RECORDS PROVIDED Block Start
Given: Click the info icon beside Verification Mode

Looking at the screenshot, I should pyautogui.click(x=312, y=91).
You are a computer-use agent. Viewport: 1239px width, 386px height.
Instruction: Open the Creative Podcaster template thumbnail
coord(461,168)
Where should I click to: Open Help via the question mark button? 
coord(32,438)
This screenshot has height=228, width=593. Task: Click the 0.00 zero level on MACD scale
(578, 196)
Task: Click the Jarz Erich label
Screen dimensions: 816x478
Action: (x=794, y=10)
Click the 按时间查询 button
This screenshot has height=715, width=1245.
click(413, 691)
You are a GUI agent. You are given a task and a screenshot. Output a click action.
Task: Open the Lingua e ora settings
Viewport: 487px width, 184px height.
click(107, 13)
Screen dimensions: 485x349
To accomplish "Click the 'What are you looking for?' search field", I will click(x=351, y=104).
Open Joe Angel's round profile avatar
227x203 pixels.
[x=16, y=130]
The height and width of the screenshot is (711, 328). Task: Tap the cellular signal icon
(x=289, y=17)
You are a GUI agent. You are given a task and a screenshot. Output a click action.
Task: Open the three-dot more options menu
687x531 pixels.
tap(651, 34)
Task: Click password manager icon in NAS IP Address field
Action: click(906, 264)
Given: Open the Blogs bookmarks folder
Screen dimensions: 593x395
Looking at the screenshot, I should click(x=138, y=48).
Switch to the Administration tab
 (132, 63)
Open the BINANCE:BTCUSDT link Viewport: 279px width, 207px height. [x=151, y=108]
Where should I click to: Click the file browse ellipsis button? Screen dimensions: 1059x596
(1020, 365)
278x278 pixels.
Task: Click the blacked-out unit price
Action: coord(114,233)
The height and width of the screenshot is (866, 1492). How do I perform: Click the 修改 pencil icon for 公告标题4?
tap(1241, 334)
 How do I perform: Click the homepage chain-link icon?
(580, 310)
RECORDS PROVIDED Block End
EXERCISE BRIEF:
Transcribe the records above from the line holding "Screen dimensions: 816x478" down to the line holding "Screen dimensions: 485x349", inclusive, without adding anything.

ANSWER SPACE:
Screen dimensions: 816x478
Action: (x=794, y=10)
Click the 按时间查询 button
This screenshot has height=715, width=1245.
click(413, 691)
You are a GUI agent. You are given a task and a screenshot. Output a click action.
Task: Open the Lingua e ora settings
Viewport: 487px width, 184px height.
click(107, 13)
Screen dimensions: 485x349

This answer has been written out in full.